What is Duchenne Muscular Dystrophy: https://bit.ly/3JjsrFJ
Learn more about Duchenne Muscular Dystrophy: https://bit.ly/3NEj6uA
Learn more about our research: https://bit.ly/3CFCr8m
Learn more about Jerry Mendell, MD: https://bit.ly/3Ngqn2k
A groundbreaking gene therapy developed at Nationwide Children’s Hospital to treat the most common form of muscular dystrophy has been approved by the FDA, bringing hope to thousands diagnosed with this devastating and life-threatening disease. Duchenne muscular dystrophy, or DMD, mostly affects boys. Symptoms begin with muscle weakness and mobility issues in childhood and progress to cardiovascular and respiratory issues in early adulthood.
“In those with DMD, genetic mutations prevent cells from making dystrophin, a protein responsible for developing and maintaining healthy muscle tissue. And although symptoms are first seen in skeletal muscles, it is also what causes heart and breathing issues as the disease advances,” said Jerry Mendell, MD, pediatric neurologist and principal investigator in the Center for Gene Therapy at Nationwide Children’s Hospital. “Gene therapy corrects this defect to allow the body to produce dystrophin and prevent further deterioration of muscle tissue.”
In a clinical trial, a single gene therapy infusion was administered to boys with DMD. Connor Stoll was the first patient to receive the therapy at age 5, and five years after his infusion, he has had little to no regression. His parents noticed that things like climbing stairs and getting up off the floor – activities that those with DMD struggle with as they grow – have come easier for Connor.

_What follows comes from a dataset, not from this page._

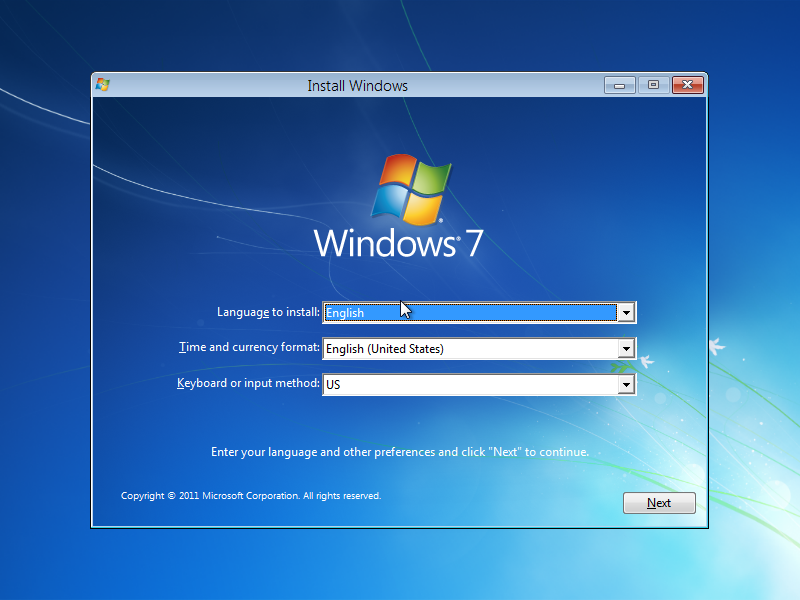This screenshot has height=600, width=800.
Task: Click the Install Windows title bar
Action: [357, 85]
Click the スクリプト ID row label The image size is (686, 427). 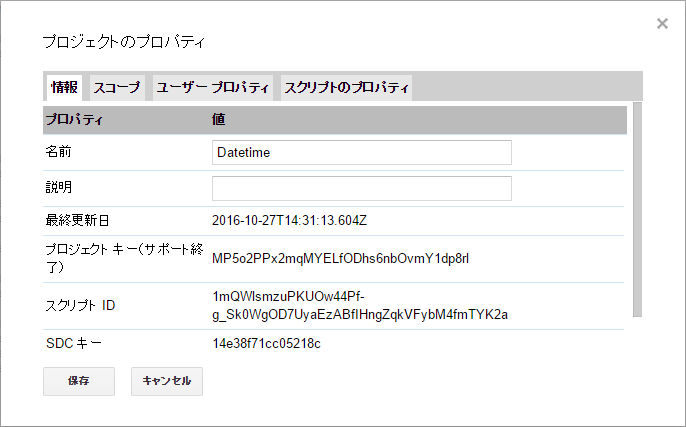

“Connor’s 11 now, and usually boys with DMD have significant muscle weakness by this age. But we’ve been able to watch him continue to do all the things he loves, like play with his friends at recess and play baseball with his little brother,” said Connor’s mom, Kathryn Edison. “Instead of saying, ‘I can’t,’ or wanting to sit out of activities, Connor has the confidence to try new things and to be more independent.”
Easton Reed was also among the first participants in the clinical trial, and his parents observed similar improvements.
“We weren’t quite sure what to expect after the gene therapy infusion, but about a week later we started to notice he was better able to keep up with his siblings when they were playing. Probably the most remarkable thing was he’d start just cruising up the stairs, and that’s something we had never seen him do before,” said Easton’s mom, Cassie Reed. “This therapy gave Easton his childhood back and let him be a little boy.”
The success of boys like Connor and Easton offers hope for a healthier future and longer life for thousands of others with DMD who may benefit from this new gene therapy. As doctors learn more about the long-term effects and benefits of the gene therapy, supplemental treatments for those with DMD are in development to slow disease progression and improve mobility.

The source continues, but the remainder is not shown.